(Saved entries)
● ● ● ● ● ● ●

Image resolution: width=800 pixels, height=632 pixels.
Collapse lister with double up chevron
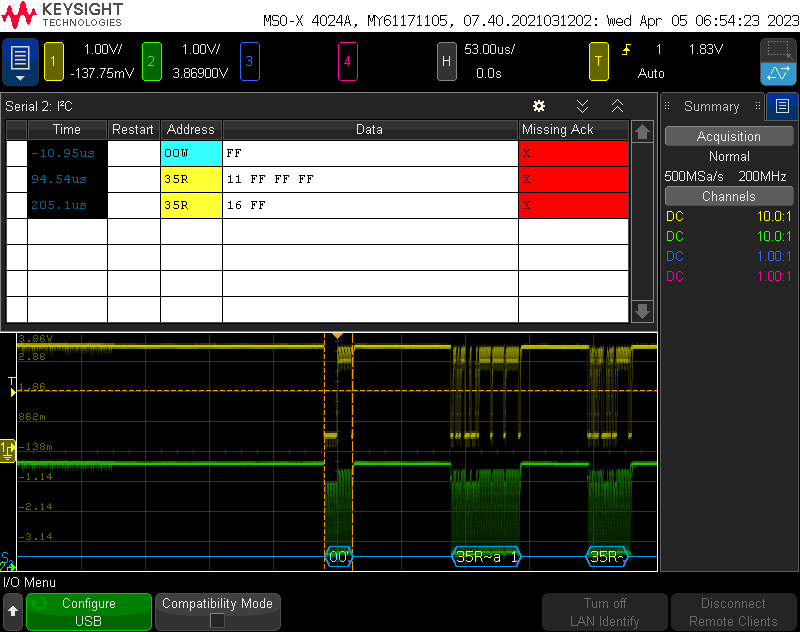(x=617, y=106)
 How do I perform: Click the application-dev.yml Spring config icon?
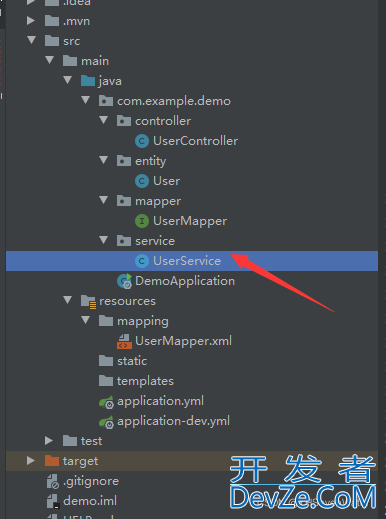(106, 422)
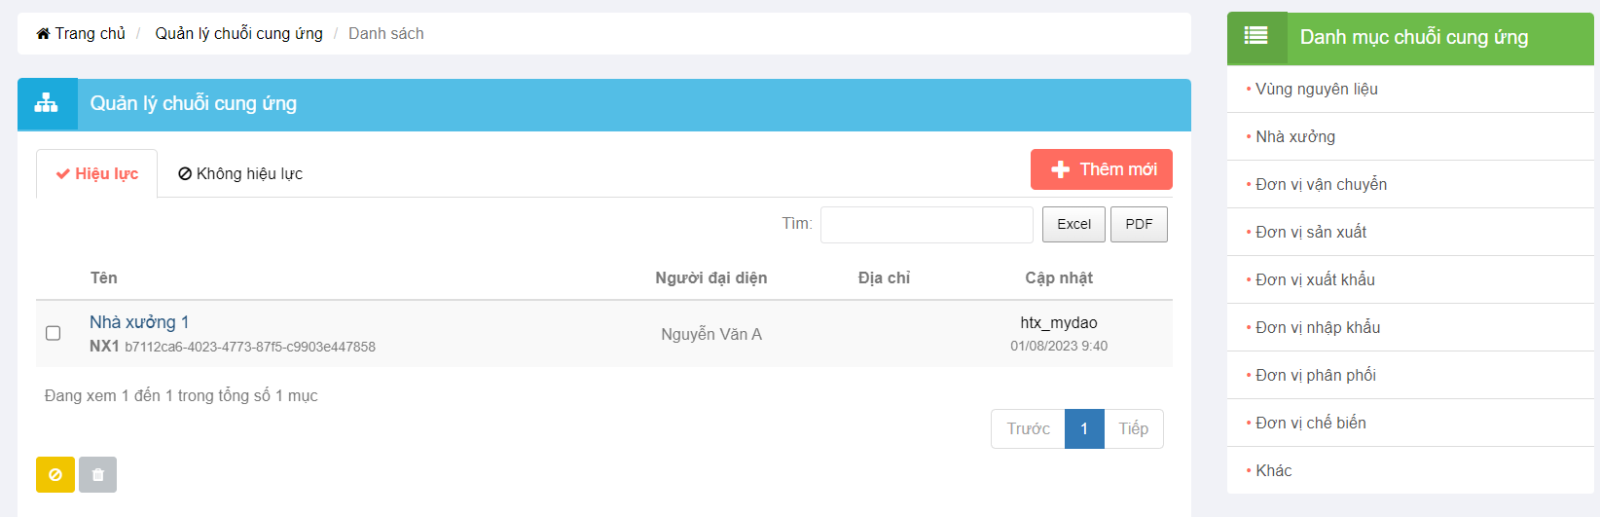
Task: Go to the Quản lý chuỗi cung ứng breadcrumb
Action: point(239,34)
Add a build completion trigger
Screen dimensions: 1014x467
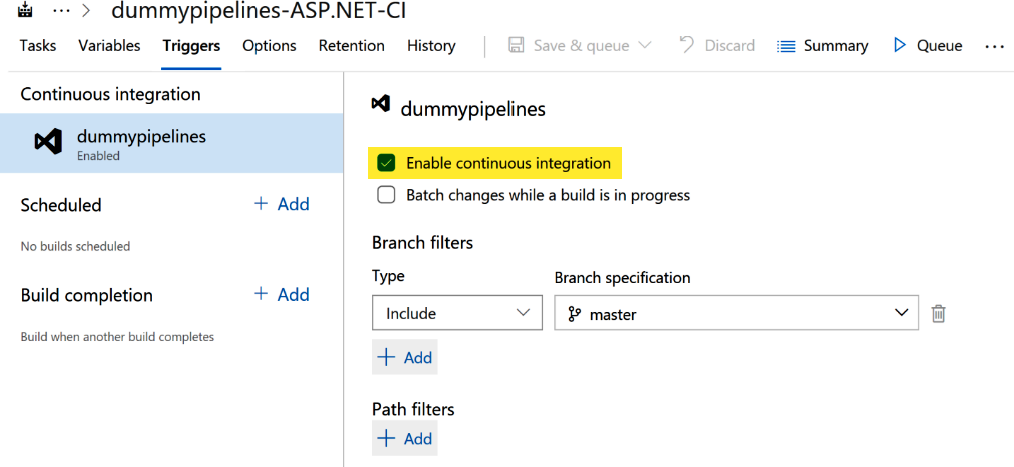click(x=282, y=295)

● ● ● ● ● ● ●

> [WHAT TO DO]: Copy the records above exactly, omitting every picture.

> [RESULT]:
Image resolution: width=800 pixels, height=632 pixels.
Collapse lister with double up chevron
(x=617, y=106)
 How do I perform: Click the application-dev.yml Spring config icon?
(106, 422)
Task: Go to the Quản lý chuỗi cung ứng breadcrumb
Action: point(239,34)
Add a build completion trigger
Screen dimensions: 1014x467
click(x=282, y=295)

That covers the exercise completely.